The task: Look through the entries below and report every line that has "click".

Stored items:
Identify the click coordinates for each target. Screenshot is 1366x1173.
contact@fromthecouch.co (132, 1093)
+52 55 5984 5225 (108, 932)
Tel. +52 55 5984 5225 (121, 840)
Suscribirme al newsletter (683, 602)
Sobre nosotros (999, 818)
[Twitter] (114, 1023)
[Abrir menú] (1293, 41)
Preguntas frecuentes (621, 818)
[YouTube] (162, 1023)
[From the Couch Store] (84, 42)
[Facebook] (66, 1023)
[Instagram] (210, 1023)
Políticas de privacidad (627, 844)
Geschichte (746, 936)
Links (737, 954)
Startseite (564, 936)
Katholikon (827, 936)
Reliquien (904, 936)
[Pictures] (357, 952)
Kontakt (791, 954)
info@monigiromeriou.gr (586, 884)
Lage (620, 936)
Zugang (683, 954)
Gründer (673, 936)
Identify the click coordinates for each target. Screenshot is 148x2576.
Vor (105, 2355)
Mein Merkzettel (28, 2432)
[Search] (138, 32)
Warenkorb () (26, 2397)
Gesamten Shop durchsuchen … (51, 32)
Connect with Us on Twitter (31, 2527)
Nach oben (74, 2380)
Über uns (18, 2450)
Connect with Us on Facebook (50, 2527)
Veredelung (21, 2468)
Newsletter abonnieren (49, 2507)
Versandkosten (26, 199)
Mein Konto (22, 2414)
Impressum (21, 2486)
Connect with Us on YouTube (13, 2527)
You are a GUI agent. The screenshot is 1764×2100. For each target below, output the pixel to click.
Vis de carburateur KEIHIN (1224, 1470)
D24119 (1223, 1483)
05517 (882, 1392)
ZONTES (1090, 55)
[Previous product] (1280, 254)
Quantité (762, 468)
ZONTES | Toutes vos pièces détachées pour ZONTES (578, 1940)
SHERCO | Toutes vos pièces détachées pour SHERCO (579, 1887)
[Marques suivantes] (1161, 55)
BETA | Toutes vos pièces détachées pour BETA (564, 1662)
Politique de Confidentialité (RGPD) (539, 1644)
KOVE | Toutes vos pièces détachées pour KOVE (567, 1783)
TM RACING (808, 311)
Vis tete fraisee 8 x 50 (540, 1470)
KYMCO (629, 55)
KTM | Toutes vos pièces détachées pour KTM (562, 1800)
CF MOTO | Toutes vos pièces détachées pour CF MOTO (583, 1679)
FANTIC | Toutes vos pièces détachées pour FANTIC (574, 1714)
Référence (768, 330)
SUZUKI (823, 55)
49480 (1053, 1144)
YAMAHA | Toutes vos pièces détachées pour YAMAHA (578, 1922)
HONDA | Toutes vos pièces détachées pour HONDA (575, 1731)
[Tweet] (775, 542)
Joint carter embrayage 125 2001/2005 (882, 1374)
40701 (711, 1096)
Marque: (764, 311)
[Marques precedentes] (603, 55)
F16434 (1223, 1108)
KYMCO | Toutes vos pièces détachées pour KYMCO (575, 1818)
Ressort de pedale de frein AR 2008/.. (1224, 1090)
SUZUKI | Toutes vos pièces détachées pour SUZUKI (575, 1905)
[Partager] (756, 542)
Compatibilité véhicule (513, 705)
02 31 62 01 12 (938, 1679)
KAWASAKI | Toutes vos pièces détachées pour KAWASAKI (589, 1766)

Reply:
Identify the click coordinates for each target. Screenshot is 1366x1173.
Identify the click coordinates for each target. Screenshot is 148x2576.
You are a GUI agent. The screenshot is 1764×2100. For each target below, output the pixel to click.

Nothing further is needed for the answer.